(What is expected) Output word for word the lines from the one with "How do I perform: Select" to the final line of the data, both ends included, but skip the pictures.
* * * * *
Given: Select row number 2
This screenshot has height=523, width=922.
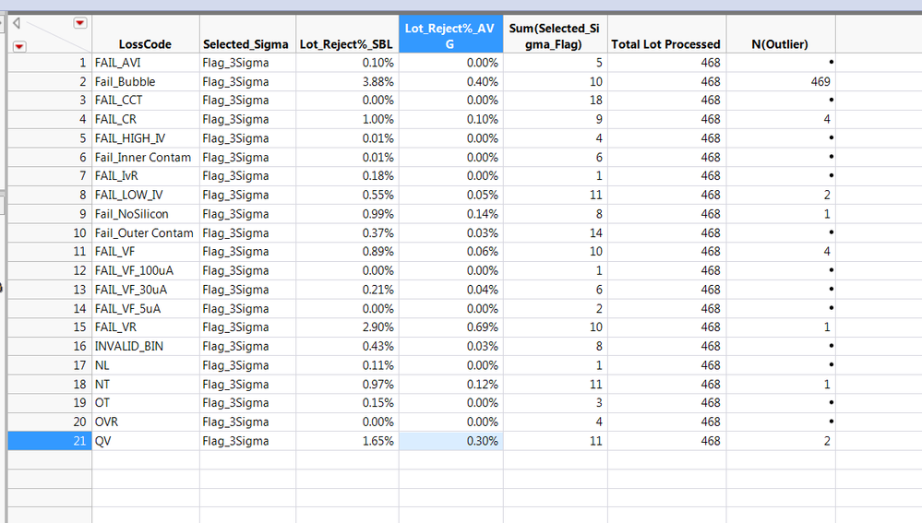Looking at the screenshot, I should 50,81.
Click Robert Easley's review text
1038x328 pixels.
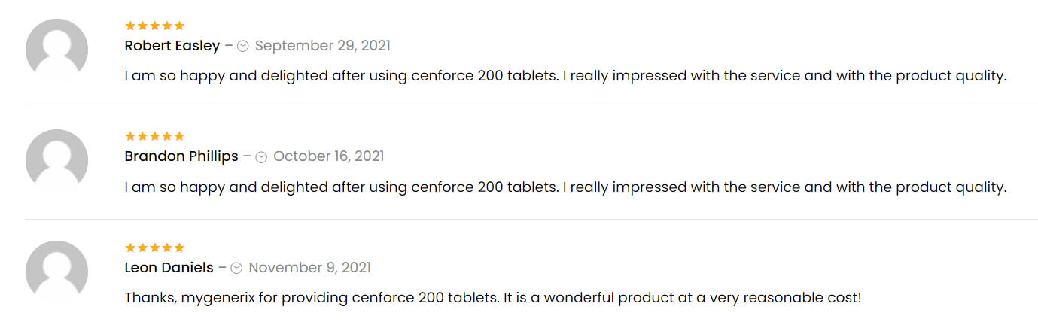click(565, 76)
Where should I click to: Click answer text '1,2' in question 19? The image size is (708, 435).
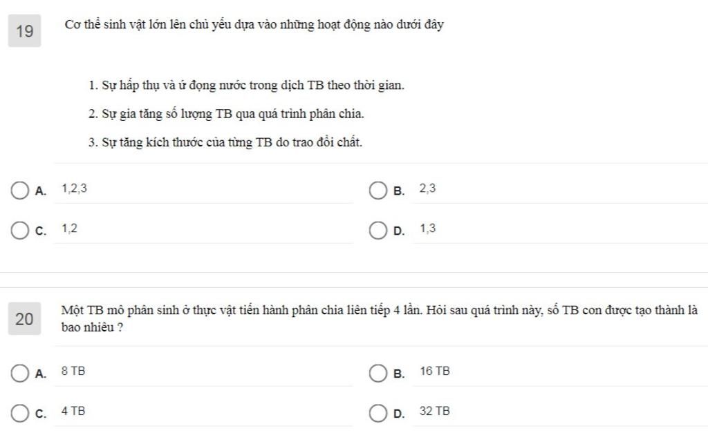pos(70,229)

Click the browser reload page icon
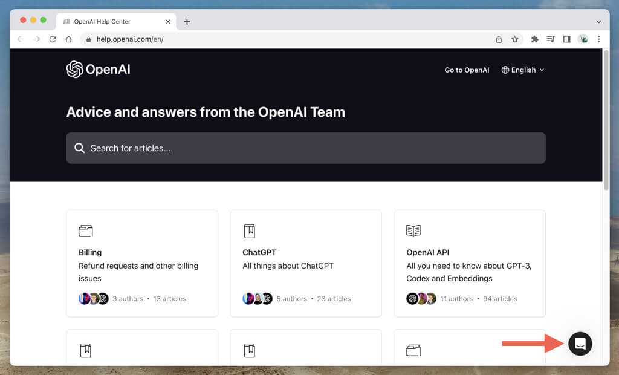[x=53, y=39]
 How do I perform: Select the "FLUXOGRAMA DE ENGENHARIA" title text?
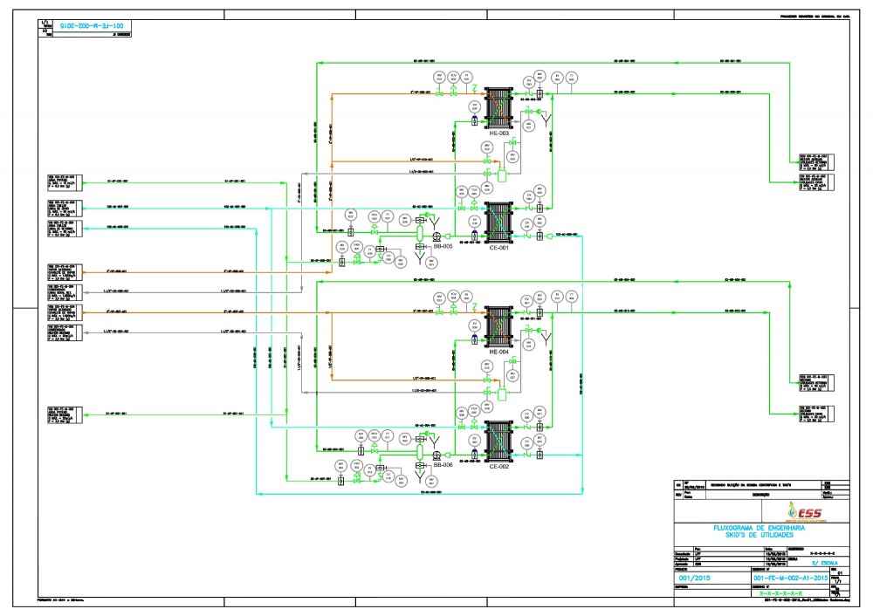pos(758,528)
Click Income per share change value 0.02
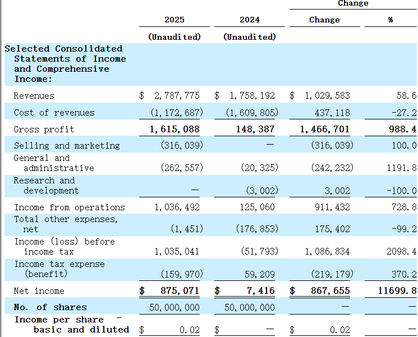 [340, 330]
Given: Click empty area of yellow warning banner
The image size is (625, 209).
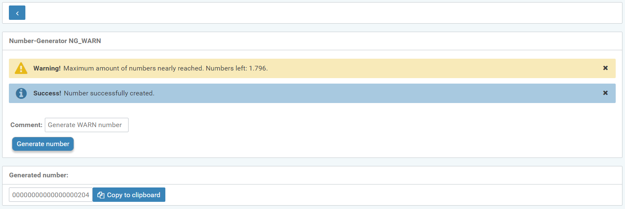Looking at the screenshot, I should coord(423,68).
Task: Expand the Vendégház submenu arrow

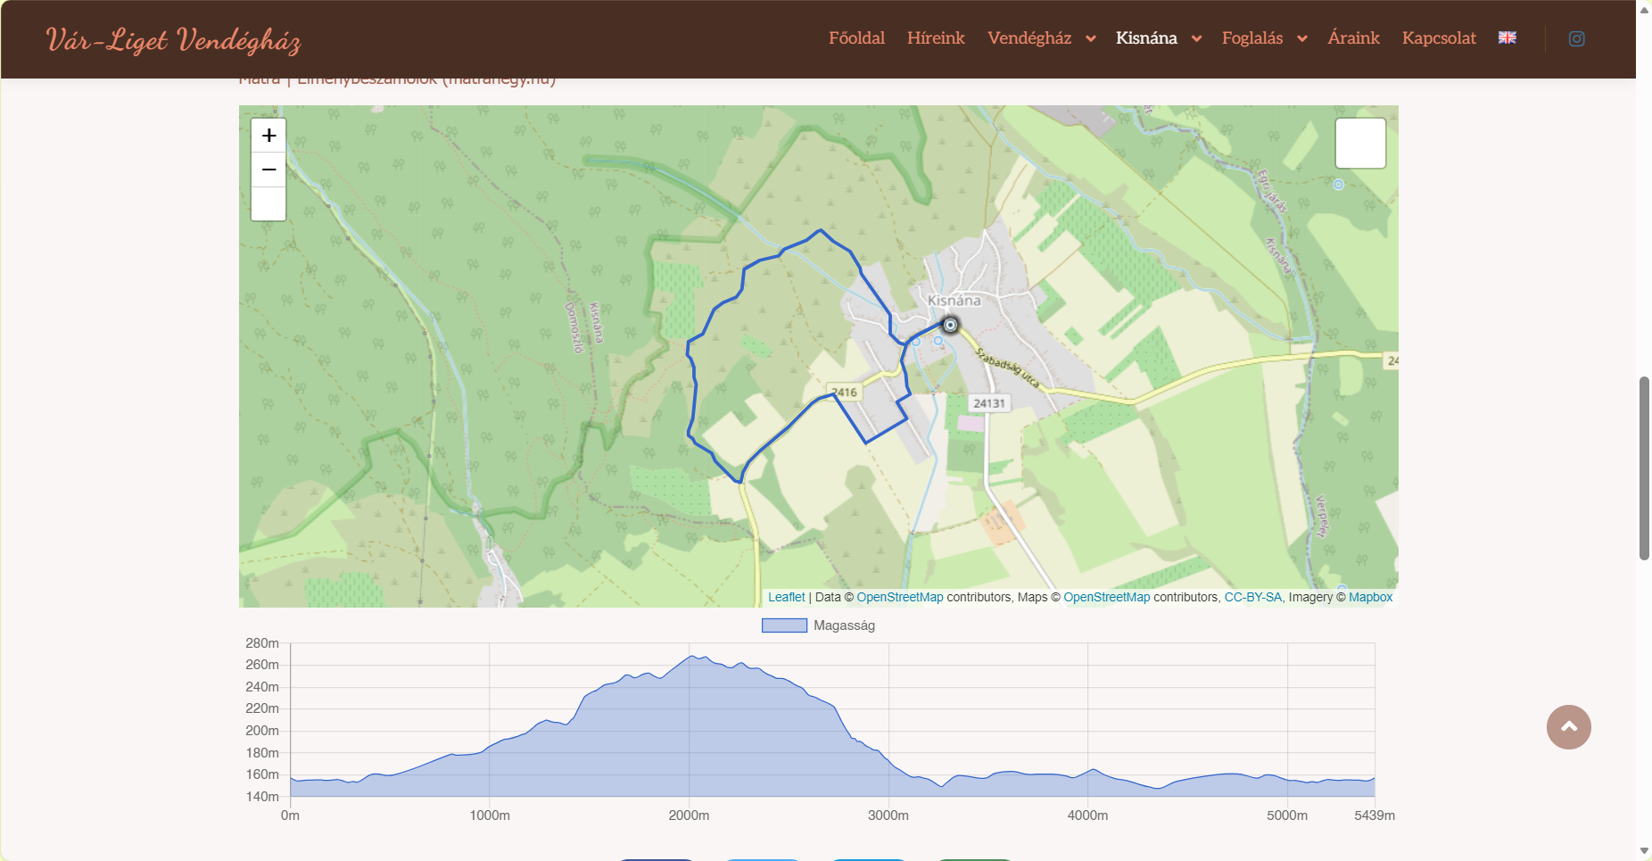Action: tap(1090, 38)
* * * * *
(Task output)
 How do I perform: Select the "FLUXOGRAMA DE ENGENHARIA" title text?
pos(758,528)
Click Income per share change value 0.02
 [340, 330]
Given: Click empty area of yellow warning banner
The image size is (625, 209).
Looking at the screenshot, I should coord(423,68).
Task: Expand the Vendégház submenu arrow

Action: tap(1090, 38)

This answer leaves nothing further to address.